EXERCISE AIM | Using the records below, copy every line that holds the string "computer".

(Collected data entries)
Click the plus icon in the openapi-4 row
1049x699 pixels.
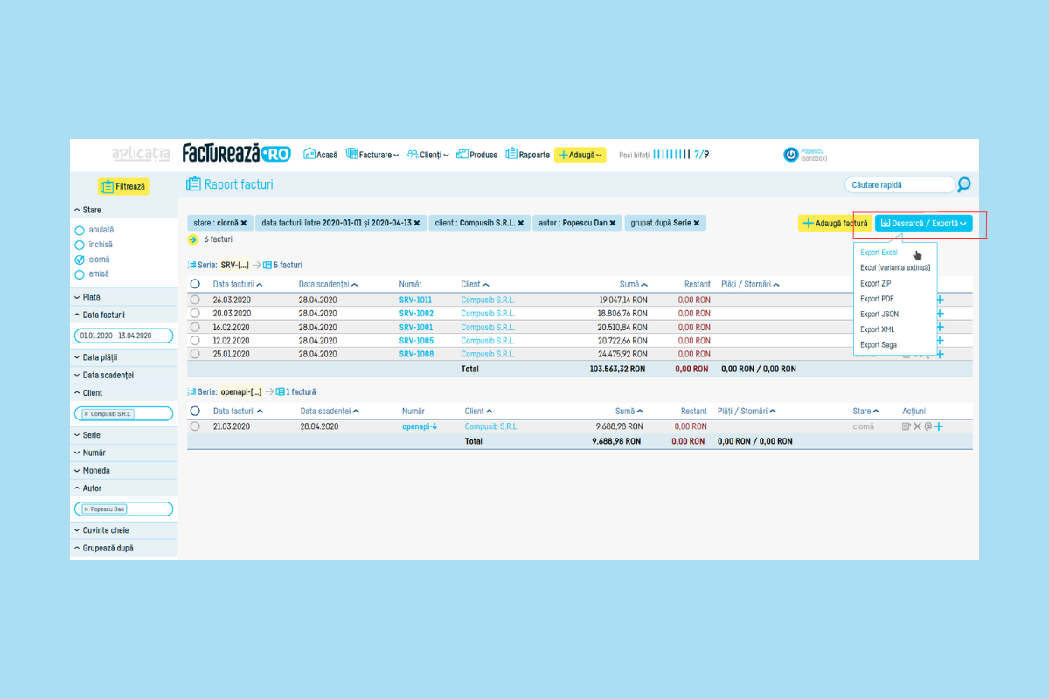[x=939, y=426]
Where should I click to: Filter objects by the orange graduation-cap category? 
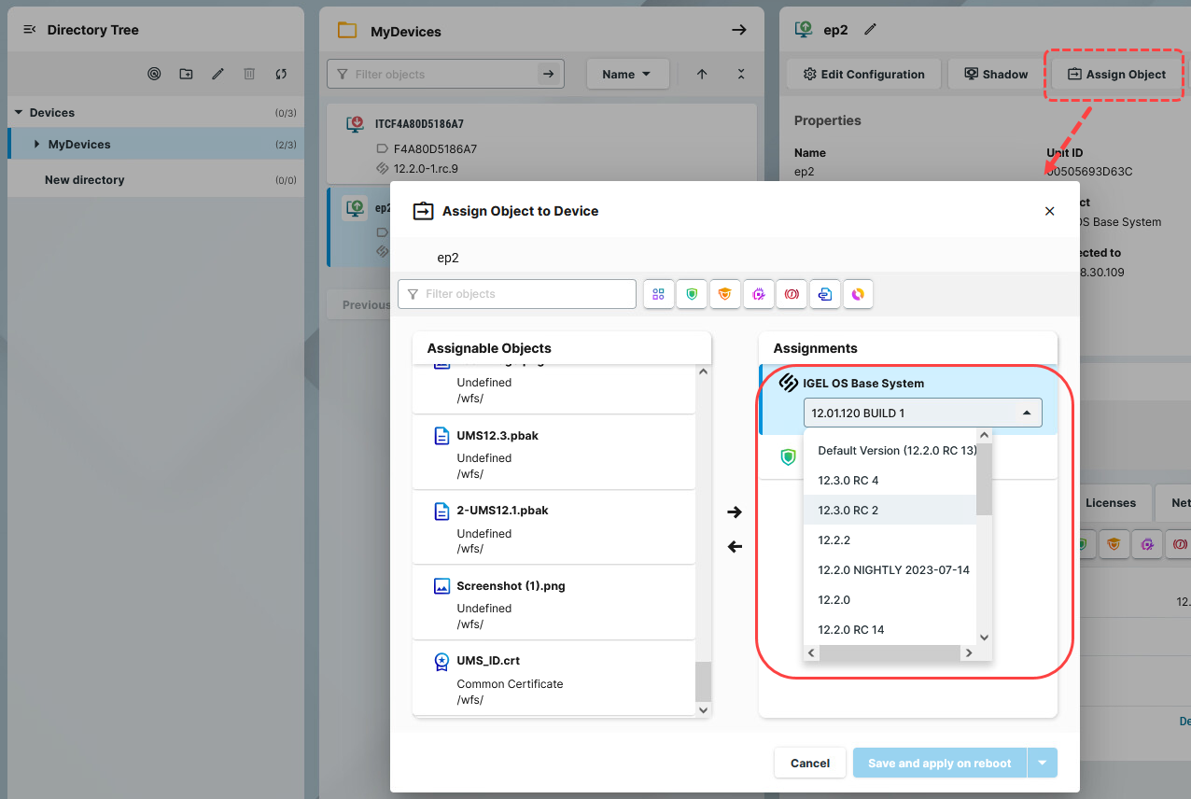(725, 293)
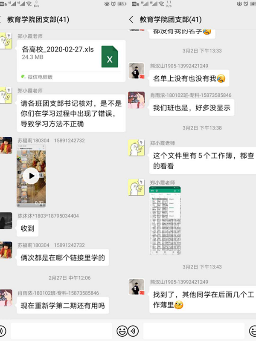256x341 pixels.
Task: Tap voice input icon in right chat
Action: [x=133, y=331]
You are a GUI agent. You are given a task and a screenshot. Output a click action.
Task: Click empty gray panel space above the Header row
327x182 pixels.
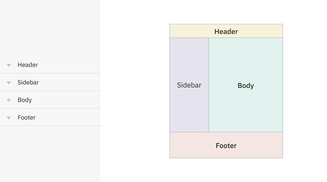[x=50, y=28]
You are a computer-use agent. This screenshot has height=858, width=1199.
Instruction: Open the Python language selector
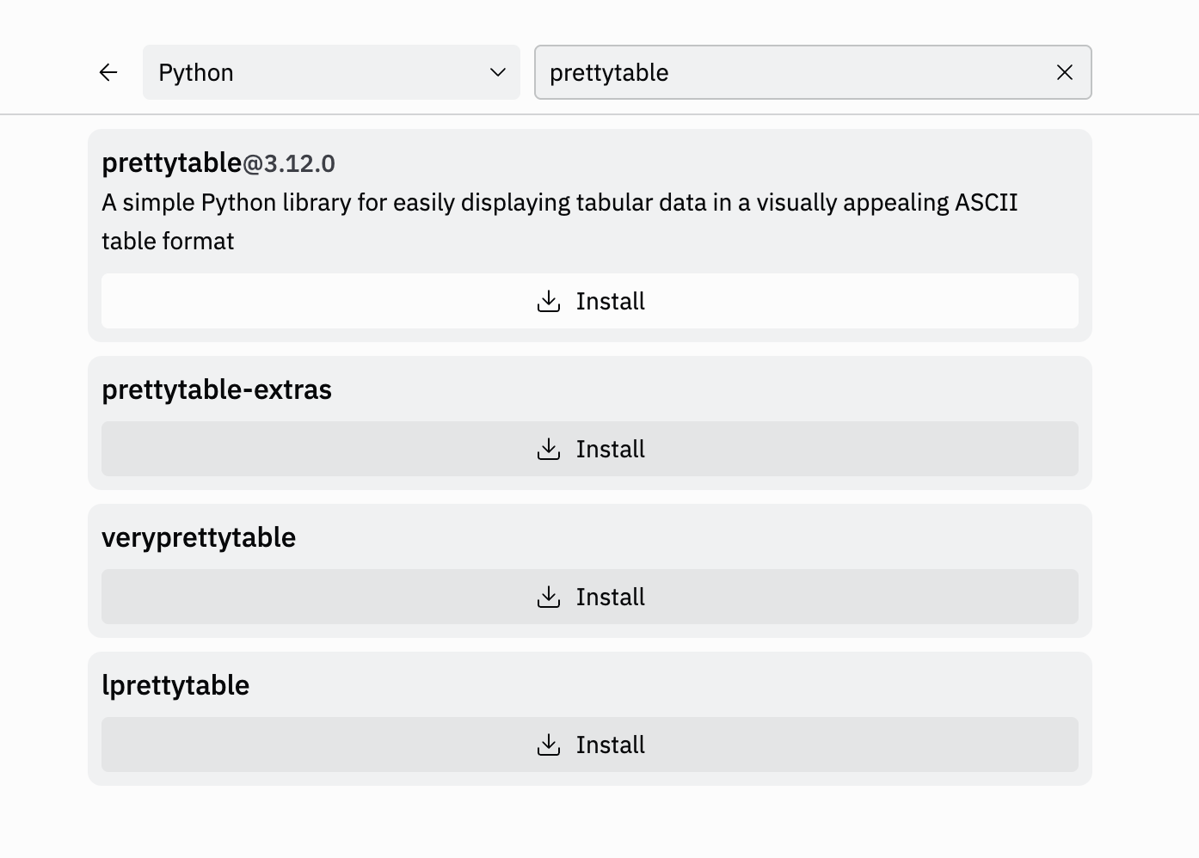(x=330, y=72)
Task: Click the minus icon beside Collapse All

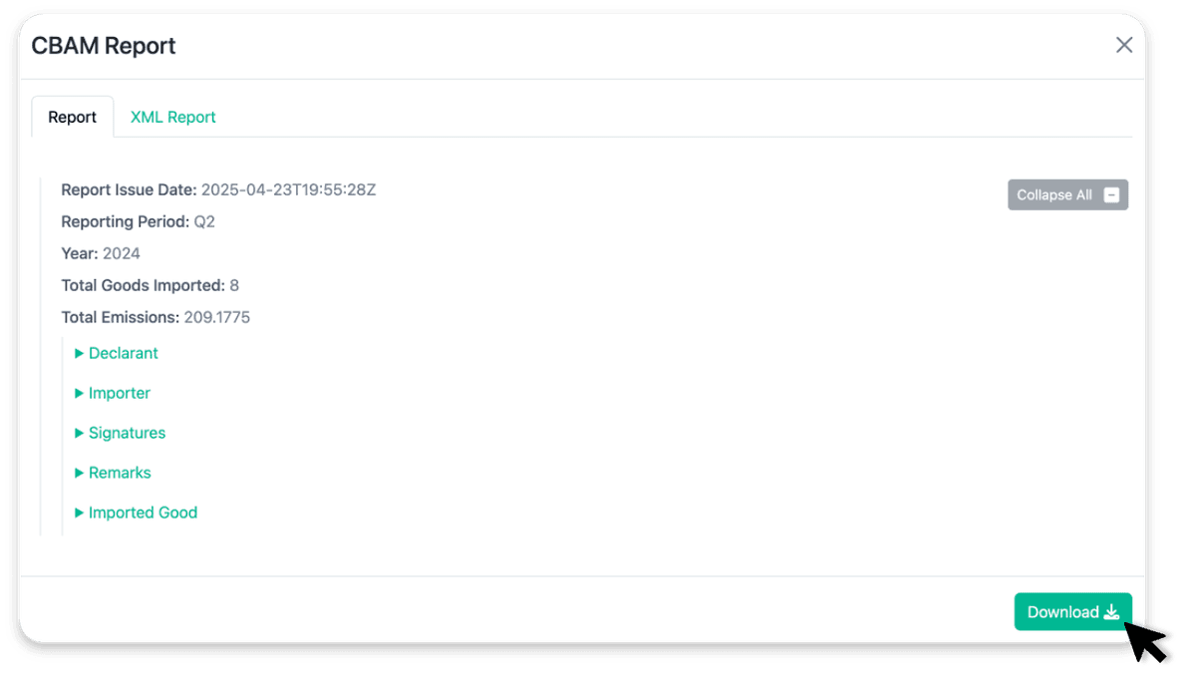Action: [x=1111, y=195]
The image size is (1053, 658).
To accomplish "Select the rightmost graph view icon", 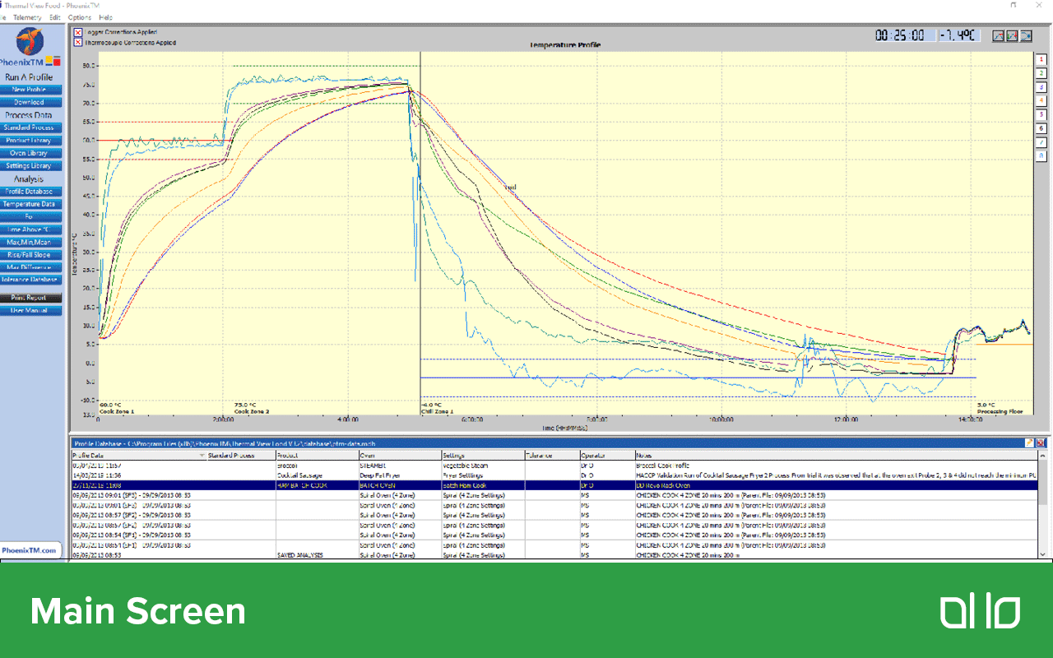I will [1025, 35].
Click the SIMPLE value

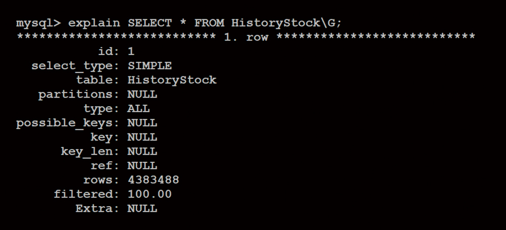click(x=150, y=66)
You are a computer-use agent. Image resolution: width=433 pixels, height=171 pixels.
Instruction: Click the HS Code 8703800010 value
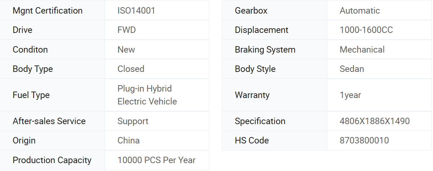click(364, 140)
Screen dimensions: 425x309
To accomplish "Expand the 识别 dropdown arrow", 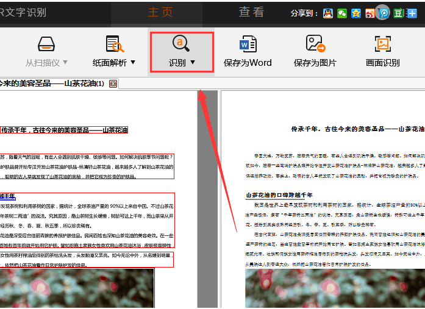I will 193,62.
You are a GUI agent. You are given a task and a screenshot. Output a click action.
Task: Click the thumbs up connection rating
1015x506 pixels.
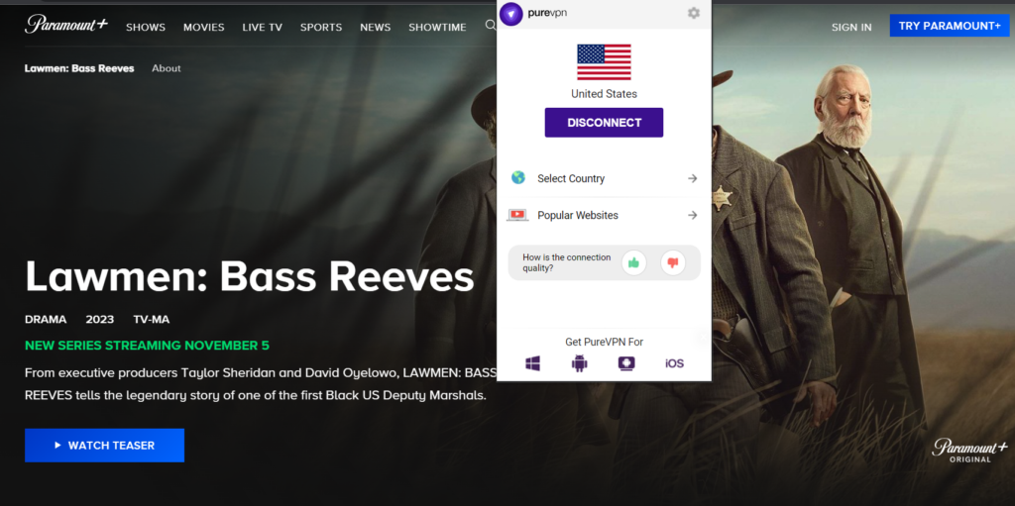tap(633, 262)
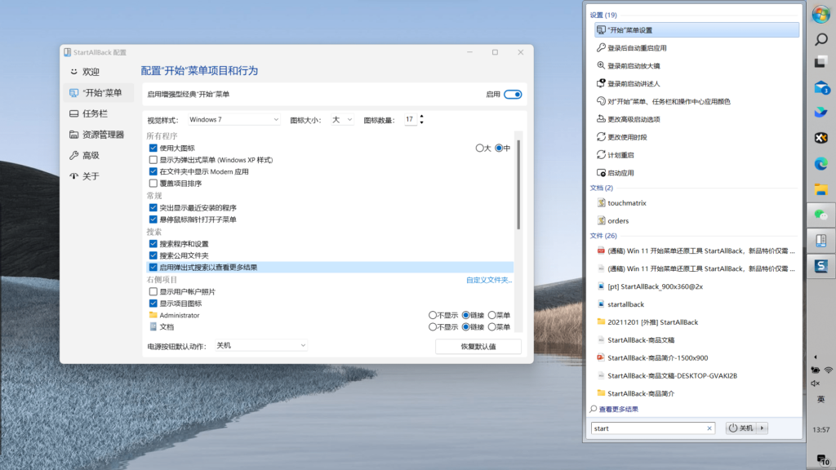This screenshot has width=836, height=470.
Task: Expand the power button default action dropdown
Action: (x=261, y=345)
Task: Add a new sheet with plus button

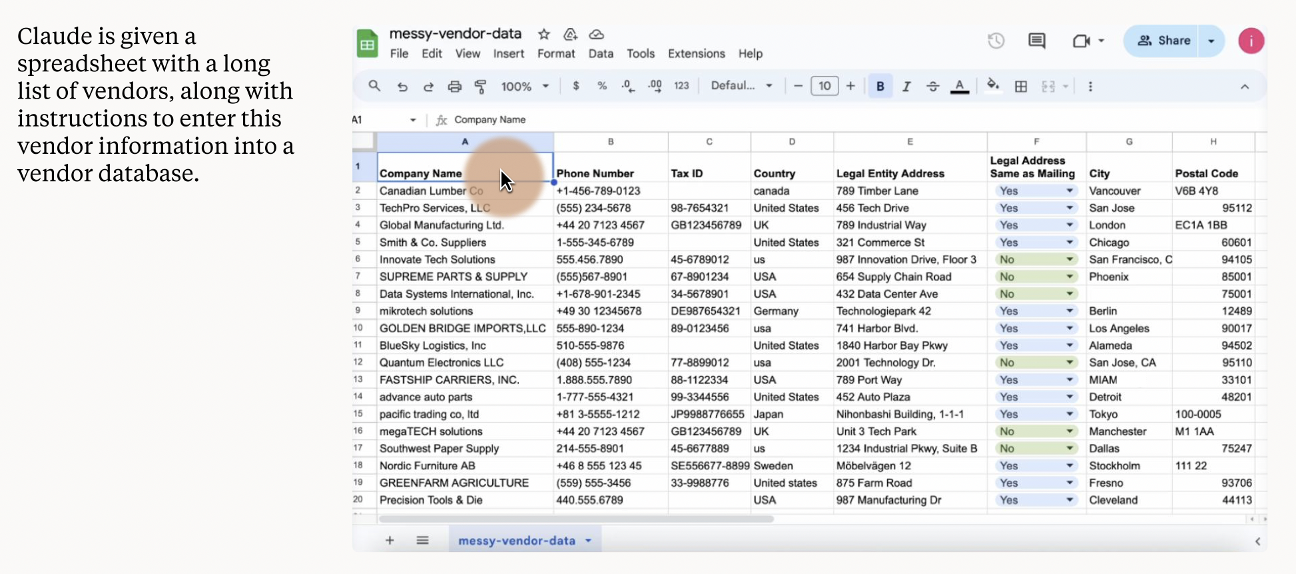Action: tap(390, 541)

SOLUTION |
You are a computer-use agent. This screenshot has height=858, width=1199.
You are a computer-use agent. Image resolution: width=433 pixels, height=171 pixels.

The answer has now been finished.